━━━ TEXT SHOWN

Every time I throw away (for any of the reasons) potentially good food I subconsciously feel sorry for doing so. There are no logical reasons behind this sense of guilt — by all means, I can afford not to eat the food I don’t want to eat. These are only leftovers on the plate — and yet I feel so sorry.

This sense originates not in reason but rather in my post-memory (using the term coined by Marianne Hirsch). When I was a kid, my grandma would share with me memories from her childhood and sometimes among them were memories from the early 1930s — the times of the man-made famine of 1932-33 in Soviet Ukraine (called the “Holodomor“ — derived from “to kill by starvation” in Ukrainian), which killed, by various estimates, between 2.4 and 7.5 million people. And the guilt I feel now for the thrown-away food takes its origins there, in these stories about my family surviving this hunger.

━━━━━━

▶ _EXERCISE OBJECTIVE_
Carry the text about guilt over thrown-away food and the Holodomor further, picking up right after its last sentence. The records that follow come from a separate source and have no connection to the text about food guilt.

━━━ EXTRACTED DATA

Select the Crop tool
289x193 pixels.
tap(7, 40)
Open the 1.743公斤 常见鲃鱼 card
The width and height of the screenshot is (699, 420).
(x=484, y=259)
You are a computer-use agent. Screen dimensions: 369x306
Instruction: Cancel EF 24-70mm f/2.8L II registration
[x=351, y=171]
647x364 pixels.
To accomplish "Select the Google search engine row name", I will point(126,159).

━━━━━━
━━━ EXTRACTED DATA

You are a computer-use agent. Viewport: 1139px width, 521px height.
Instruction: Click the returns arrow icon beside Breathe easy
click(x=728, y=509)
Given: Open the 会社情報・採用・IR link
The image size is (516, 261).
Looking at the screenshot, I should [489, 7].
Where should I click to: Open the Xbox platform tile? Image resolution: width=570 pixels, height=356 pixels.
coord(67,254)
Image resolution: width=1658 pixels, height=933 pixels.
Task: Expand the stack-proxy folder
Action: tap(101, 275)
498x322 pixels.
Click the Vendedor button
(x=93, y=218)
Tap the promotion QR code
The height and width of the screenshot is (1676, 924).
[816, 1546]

━━━━━━
━━━ EXTRACTED DATA

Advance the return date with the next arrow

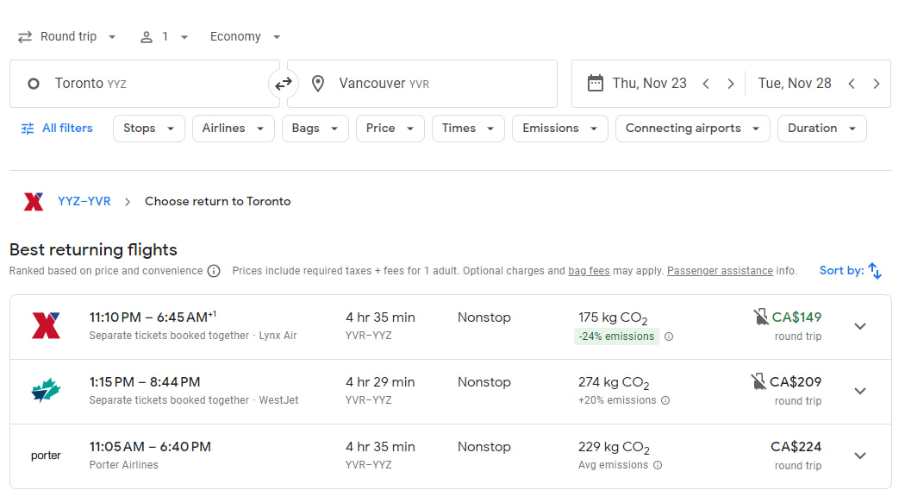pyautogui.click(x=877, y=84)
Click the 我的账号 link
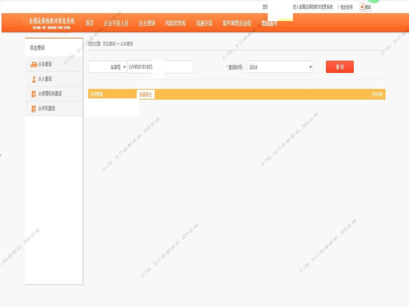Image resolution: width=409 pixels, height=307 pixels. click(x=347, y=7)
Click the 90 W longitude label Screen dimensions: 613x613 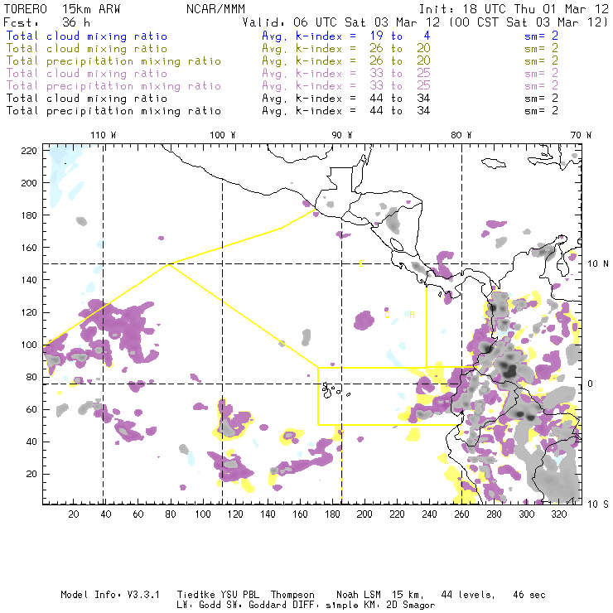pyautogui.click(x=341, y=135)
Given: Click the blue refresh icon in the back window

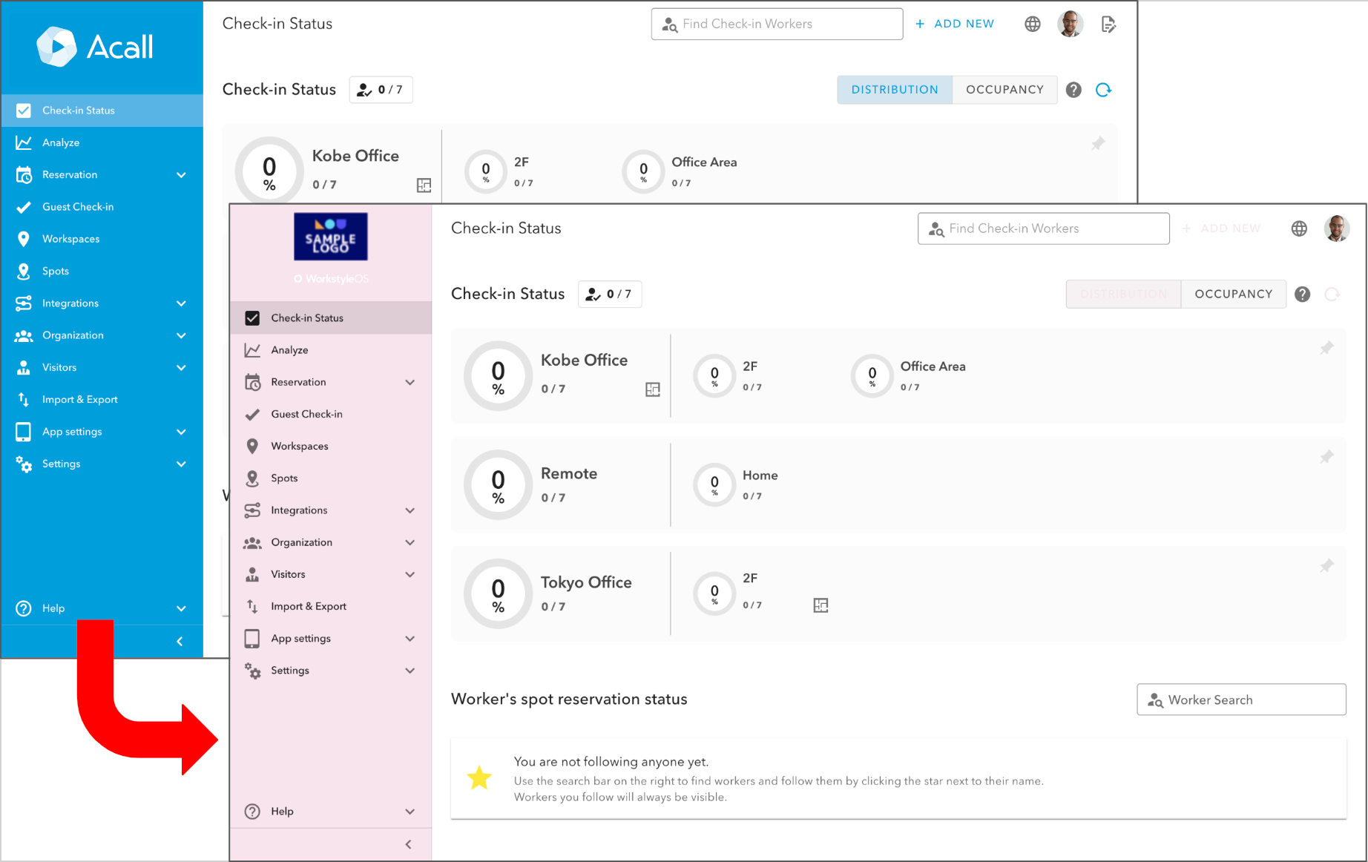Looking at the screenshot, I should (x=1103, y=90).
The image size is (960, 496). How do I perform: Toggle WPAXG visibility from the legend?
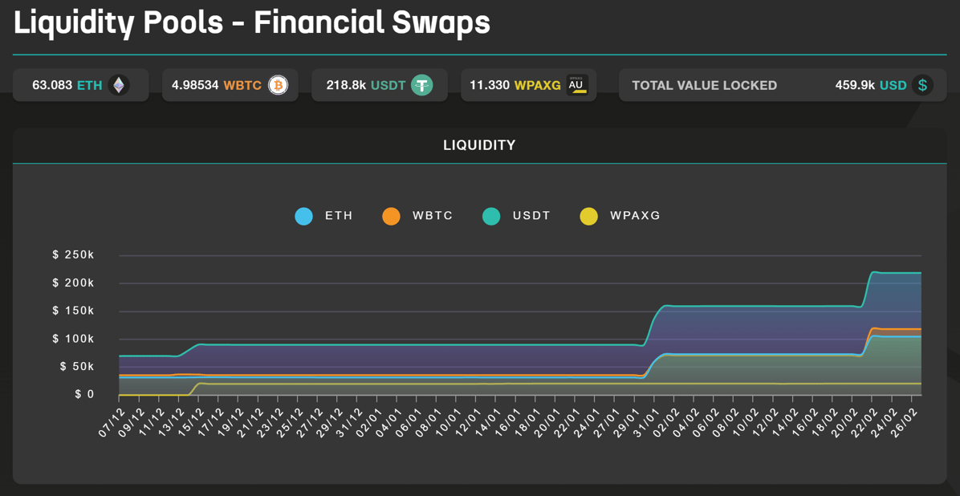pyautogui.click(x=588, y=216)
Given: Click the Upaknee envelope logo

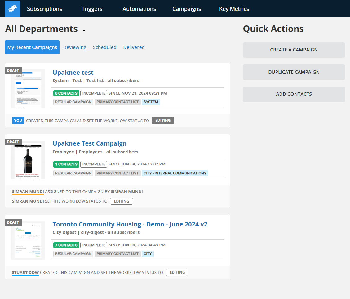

━━━━━━

▶ _ANSWER TO THIS EXERCISE_
To illustrate and to better understand this sense of guilt, I started recording the traces of all the food I’ve been throwing away with this sense.

These prints were later collaged with small pieces of found photos depicting fragments of anonymous and unrecognisable landscapes. Landscape here is used as a direct opposite of the Holodomor’s traces in post-memory of subsequent generations, since mass deaths by hunger leave no traces in the landscape — unlike many other massive collective traumas which have their exact geographic locations and their traces can still exist in the landscape in the form of ‘places of memory’.